=== Problems ===
• A. In the WSPR propagation report, write out the passage between "YV1DDH was monitoring" and "the WSPRnet database.", inclusive.
• B. According to the WSPR propagation report, how many unique stations did Ken, K5DNL / WG2XXM, decode?
• C. Carry the WSPR propagation report forward from its final sentence.

=== Text extract ===
↓↓↓

If you weren’t under a thunderstorm last night you were probably impacted by its noise. Even so the band was quite active with a large number of WSPR reports being exchanged during the evening and overnight in North America and around the world. The geomagnetic field was stable overnight and the solar wind velocity has decreased from the previous session but persists above 400 km/s.
Roelof, PA0RDT, reports elevated noise during the session but Joe, VO1NA, was still audible in CW:
John, WA3ETD / WG2XKA, continues to see strong transcontinental propagation:
Ken, K5DNL / WG2XXM, reports that conditions were not great, decoding seven unique stations and being decoded by 35, including WE2XPQ and WH2XCR.
YV1DDH was monitoring WSPR from Venezuela. While we have had YV stations listening in the past, it has been a few years. Hopefully he will continue to listen as the path to South America should exist, particularly at the short distance from North America.
Regional and continental WSPR breakdowns follow:
There were no reports from the trans-African path. UA0SNV was present from Asiatic Russia but no reports were found in the WSPRnet database.
Two-way trans-Atlantic reports continue, including VE1HF’s successful return to the band after a hiatus:
Eden, ZF1EJ, and Roger, ZF1RC, successfully provided reports to North America in spite of the wall of noise in the central US:
In Alaska, Laurence, KL7L / WE2XPQ, is transmitting again and experienced a pretty good session, including reports for WG2XXM in Oklahoma. Also note a late report for VK3ELV in the previous session that was not uploaded. Those details are listed below in the report for Australia.
In Hawaii, Merv, K9FD/KH6 / WH2XCR, reports a weather front moved through his area, seemingly corresponding to good conditions on both 160-meters and 630-meters. The path to JA has returned and two-way reports persist with Australia. Merv also has reports for WG2XKA in Vermont, a very long way away from Hawaii.

↑↑↑

=== Information supplied ===
↓↓↓

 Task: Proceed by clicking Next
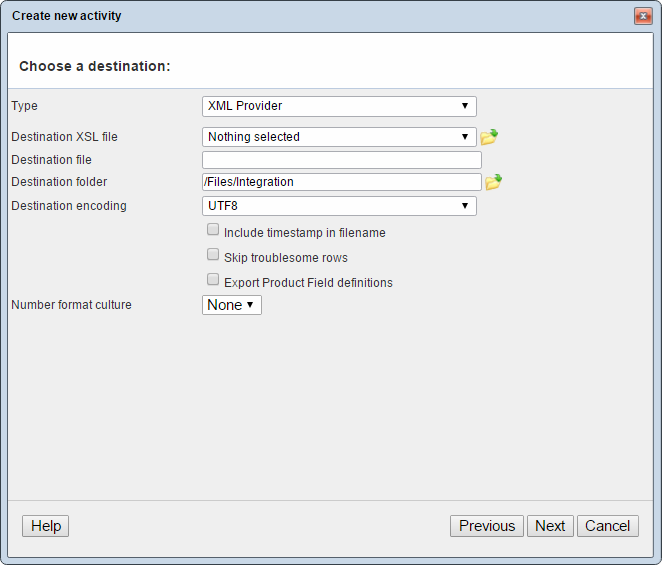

↑↑↑

=== Answers to each task ===
• A.
YV1DDH was monitoring WSPR from Venezuela. While we have had YV stations listening in the past, it has been a few years. Hopefully he will continue to listen as the path to South America should exist, particularly at the short distance from North America.
Regional and continental WSPR breakdowns follow:
There were no reports from the trans-African path. UA0SNV was present from Asiatic Russia but no reports were found in the WSPRnet database.

• B. Seven.

• C.
In Australia, Phil, VK3ELV, was reported by Laurence, KL7L / WE2XPQ, in Alaska during the previous session but the upload failed.
Additional reports for Phil and Roger, VK4YB, include reports from WH2XCR and Phil received additional reports from Japanese stations:
Jim, W5EST, presents Part 4 in his series of recent discussions entitled, “ESTIMATE ATU SHUNT-COIL L-NET LOSSES 630/2200M WITH ANTENNA ANALYZER”:
“Summary: An antenna analyzer at ATU output can isolate RLOSS of a shunt-coil L-network by resonating the ATU coil(s) and measuring RLOSS. Then disconnect the shunt coil from ground and connect antenna analyzer to the coil end. Measure total RLOSS + RSYSTEM, using antenna analyzer across the combination of just-disconnected shunt coil to loading coil through ATU output to the antenna system, relative to ground. Subtract RLOSS from RLOSS + RSYSTEM to get RSYSTEM. See accompanying illustration.
A shunt-coil ATU with no series loading coil may use less inductance in its shunt coil than a series loading coil would need. This may matter on 630m and especially matter on 2200m. Less inductance trades off with probable need of a vacuum capacitor to implement shunt-coil ATU input capacitance. ATU losses appear comparable either way.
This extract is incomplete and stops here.